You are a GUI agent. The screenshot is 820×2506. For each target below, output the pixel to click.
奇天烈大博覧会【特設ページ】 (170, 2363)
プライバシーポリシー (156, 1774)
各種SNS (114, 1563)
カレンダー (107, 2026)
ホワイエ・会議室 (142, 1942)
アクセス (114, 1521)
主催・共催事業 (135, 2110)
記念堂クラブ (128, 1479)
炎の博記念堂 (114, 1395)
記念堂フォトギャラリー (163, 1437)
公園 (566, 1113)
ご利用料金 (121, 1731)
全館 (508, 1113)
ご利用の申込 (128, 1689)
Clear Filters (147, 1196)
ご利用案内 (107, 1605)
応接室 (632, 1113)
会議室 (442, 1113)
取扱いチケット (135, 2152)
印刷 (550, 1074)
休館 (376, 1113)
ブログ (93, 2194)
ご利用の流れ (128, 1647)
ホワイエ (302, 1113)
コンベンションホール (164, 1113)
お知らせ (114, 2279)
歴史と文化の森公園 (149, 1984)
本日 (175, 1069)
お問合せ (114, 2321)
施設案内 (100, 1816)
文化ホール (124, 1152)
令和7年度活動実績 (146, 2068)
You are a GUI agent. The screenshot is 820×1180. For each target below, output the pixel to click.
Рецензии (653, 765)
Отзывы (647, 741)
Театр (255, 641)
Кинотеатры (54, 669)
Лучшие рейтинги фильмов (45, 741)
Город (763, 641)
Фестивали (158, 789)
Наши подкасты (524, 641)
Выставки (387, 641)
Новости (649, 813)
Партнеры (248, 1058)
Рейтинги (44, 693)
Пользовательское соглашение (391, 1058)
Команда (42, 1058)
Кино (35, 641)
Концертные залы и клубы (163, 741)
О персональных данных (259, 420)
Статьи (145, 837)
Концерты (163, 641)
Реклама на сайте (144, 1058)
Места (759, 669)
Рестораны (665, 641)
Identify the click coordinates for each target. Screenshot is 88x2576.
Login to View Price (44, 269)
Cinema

# [BRIEF]
Output each of the records exactly as it stands above.

# [SOLUTION TO THE EXERCISE]
You are a GUI agent. The screenshot is 820×2506. For each target below, output the pixel to click.
奇天烈大博覧会【特設ページ】 (170, 2363)
プライバシーポリシー (156, 1774)
各種SNS (114, 1563)
カレンダー (107, 2026)
ホワイエ・会議室 (142, 1942)
アクセス (114, 1521)
主催・共催事業 (135, 2110)
記念堂クラブ (128, 1479)
炎の博記念堂 (114, 1395)
記念堂フォトギャラリー (163, 1437)
公園 (566, 1113)
ご利用料金 (121, 1731)
全館 (508, 1113)
ご利用の申込 (128, 1689)
Clear Filters (147, 1196)
ご利用案内 (107, 1605)
応接室 (632, 1113)
会議室 (442, 1113)
取扱いチケット (135, 2152)
印刷 (550, 1074)
休館 (376, 1113)
ブログ (93, 2194)
ご利用の流れ (128, 1647)
ホワイエ (302, 1113)
コンベンションホール (164, 1113)
お知らせ (114, 2279)
歴史と文化の森公園 (149, 1984)
本日 (175, 1069)
お問合せ (114, 2321)
施設案内 (100, 1816)
文化ホール (124, 1152)
令和7年度活動実績 (146, 2068)
You are a GUI agent. The screenshot is 820×1180. For each target below, output the pixel to click.
Рецензии (653, 765)
Отзывы (647, 741)
Театр (255, 641)
Кинотеатры (54, 669)
Лучшие рейтинги фильмов (45, 741)
Город (763, 641)
Фестивали (158, 789)
Наши подкасты (524, 641)
Выставки (387, 641)
Новости (649, 813)
Партнеры (248, 1058)
Рейтинги (44, 693)
Пользовательское соглашение (391, 1058)
Команда (42, 1058)
Кино (35, 641)
Концертные залы и клубы (163, 741)
О персональных данных (259, 420)
Статьи (145, 837)
Концерты (163, 641)
Реклама на сайте (144, 1058)
Места (759, 669)
Рестораны (665, 641)
Identify the click coordinates for each target. Screenshot is 88x2576.
Login to View Price (44, 269)
Cinema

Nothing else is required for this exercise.